Saved data entries:

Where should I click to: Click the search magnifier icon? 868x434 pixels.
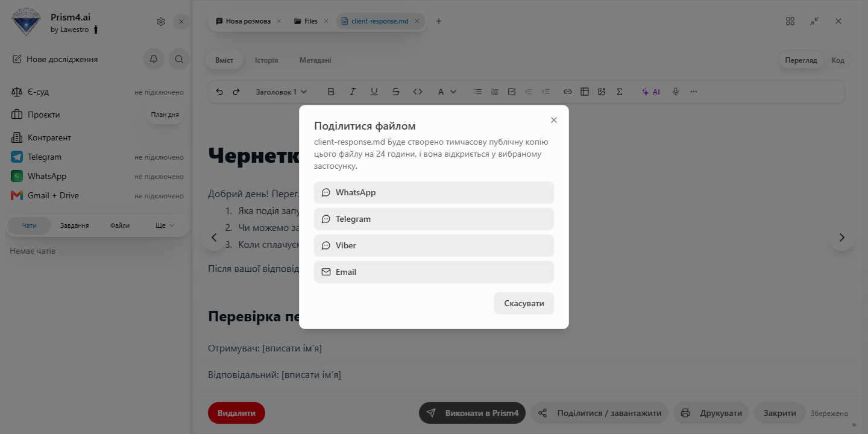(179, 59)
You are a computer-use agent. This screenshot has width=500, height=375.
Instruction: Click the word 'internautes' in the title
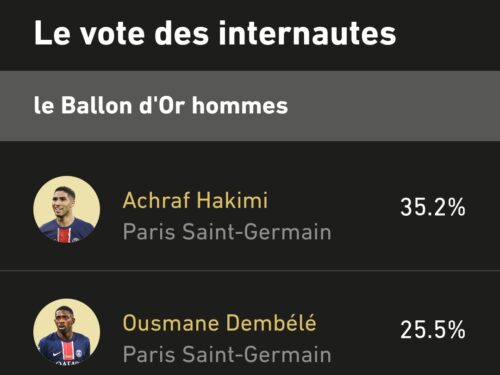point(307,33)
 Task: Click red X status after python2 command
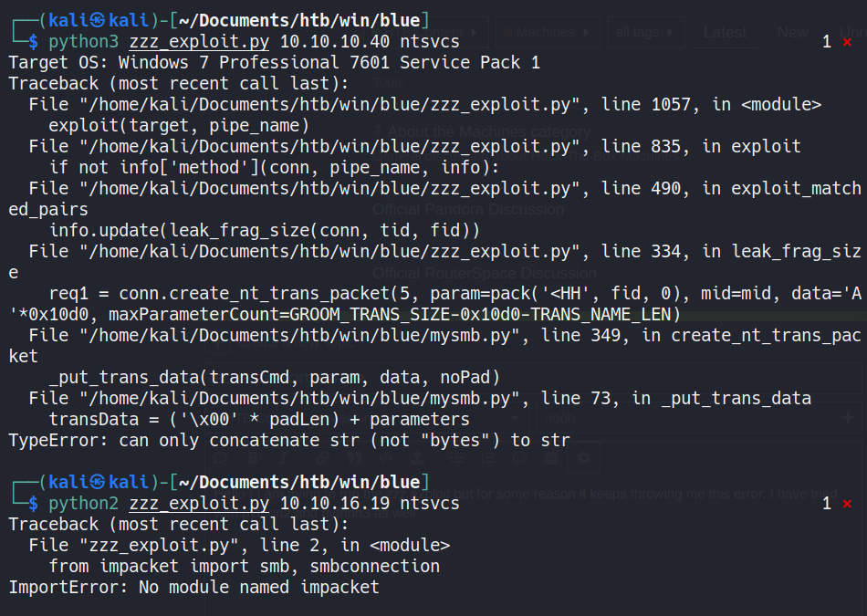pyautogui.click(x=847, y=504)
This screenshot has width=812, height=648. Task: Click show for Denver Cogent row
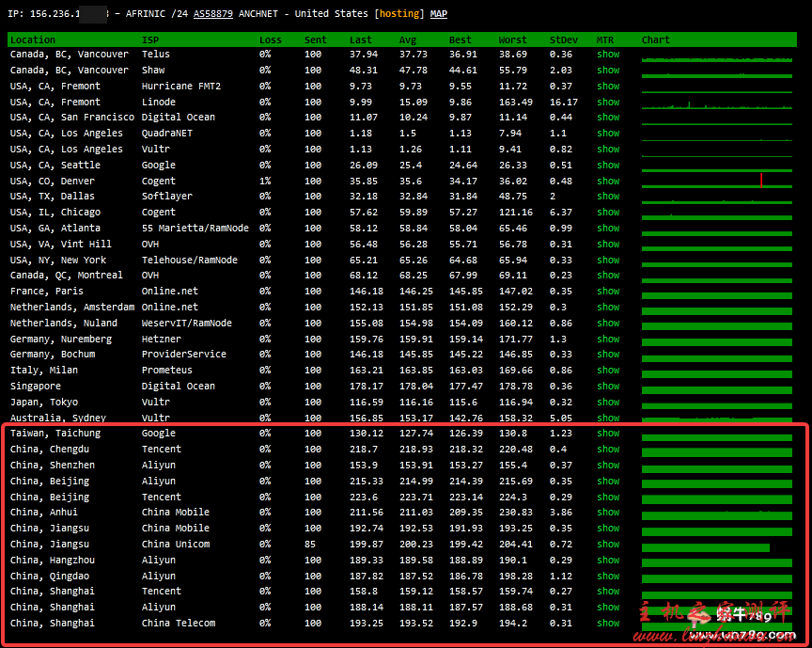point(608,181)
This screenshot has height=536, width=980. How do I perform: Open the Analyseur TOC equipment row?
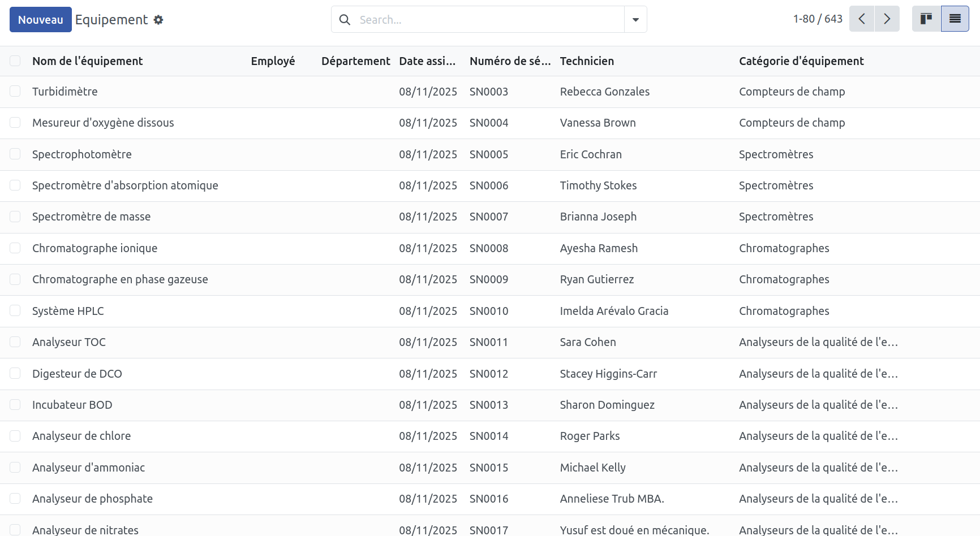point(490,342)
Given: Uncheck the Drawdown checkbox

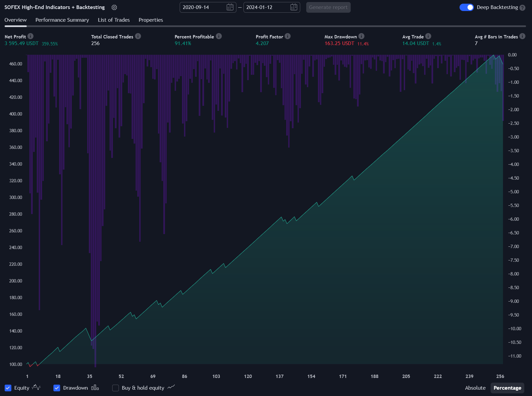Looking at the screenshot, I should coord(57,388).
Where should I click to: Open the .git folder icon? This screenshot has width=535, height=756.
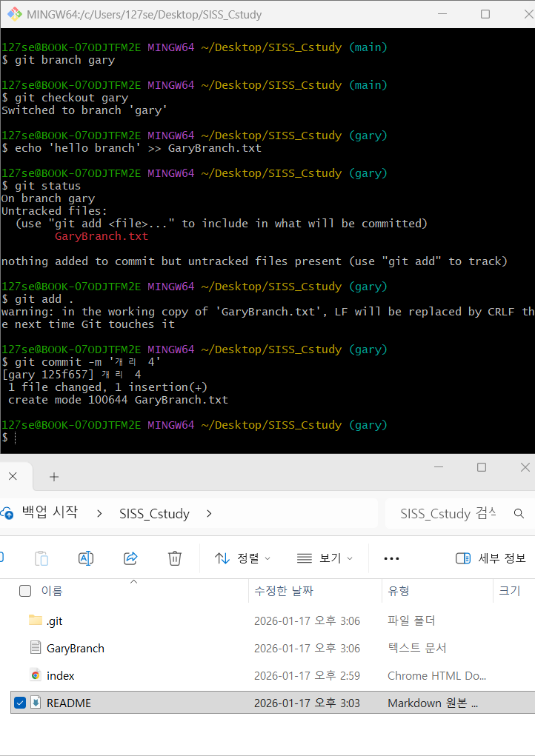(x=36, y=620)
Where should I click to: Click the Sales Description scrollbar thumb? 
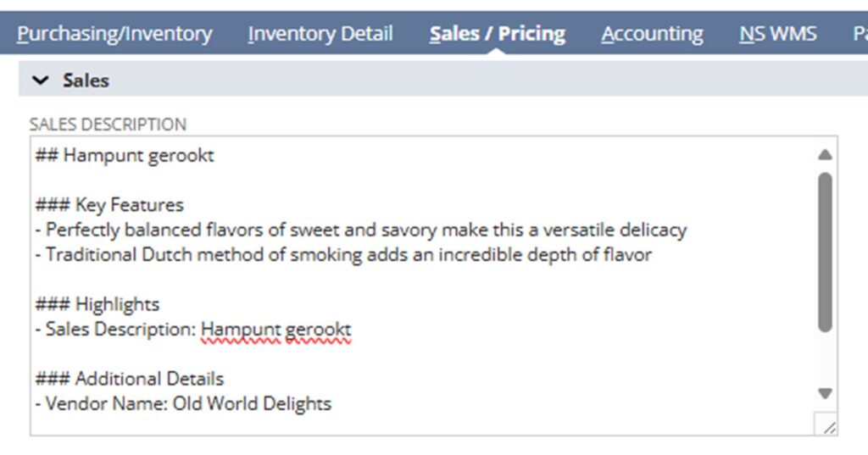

• _Work to complete_: Could you output every record above exactly as written, leaving out the pictures?

• _Answer space_:
Where should I click to: Click the search magnifier icon? 868x434 pixels.
(179, 59)
You are a computer-use agent. This screenshot has width=500, height=375.
Instruction: Click the word 'internautes' in the title
point(307,33)
 Task: Click red X status after python2 command
pyautogui.click(x=847, y=504)
This screenshot has width=812, height=648. Task: Click show for Denver Cogent row
point(608,181)
This screenshot has height=536, width=980. How do I perform: Open the Analyseur TOC equipment row?
point(490,342)
Given: Uncheck the Drawdown checkbox

Looking at the screenshot, I should coord(57,388).
Where should I click to: Open the .git folder icon? This screenshot has width=535, height=756.
(x=36, y=620)
Where should I click to: Click the Sales Description scrollbar thumb? 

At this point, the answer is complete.